Good to know. I'd rather not open up a can of worms with using that, so I think I will just stick to regular oil changes and maintence.


----------



## Cilver (Jun 22, 2004)

Ok, earlier today I did that can of seafoam in the brake booster vacuum line and I've gotta say both the smoke show and end results were awesome!

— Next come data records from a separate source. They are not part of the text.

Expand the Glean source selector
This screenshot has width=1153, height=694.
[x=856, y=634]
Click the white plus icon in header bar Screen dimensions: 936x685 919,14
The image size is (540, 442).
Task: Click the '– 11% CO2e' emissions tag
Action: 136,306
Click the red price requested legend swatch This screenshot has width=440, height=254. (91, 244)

I decided it'd be better to do it away from the house so I chose a fairly open area across a field... I really didn't expect that much smoke and the light breeze just took it all toward the main road..  If you listen you can hear a car honk in the background just after my car stalled. Oops... Then after it stalled I let it soak for a few minutes and then when I restarted her I blew the crap out of it... And now the car is running WAY better than I've ever had it... Its amazing.. The idle and throttle response are like a new car! And of course I'll have to check my MPG now...

But anyway, we happened to take a video of it for you guys, check it out! Notice the black streak I left in the snow...  

SEAFOAMING THE ALTIMA

Enjoy!


----------



## 93NissanAltima (Oct 24, 2006)

That was an awesome video. Thanks for that. Crazy how much crap came out of there and the car honking at you was hilarious.


----------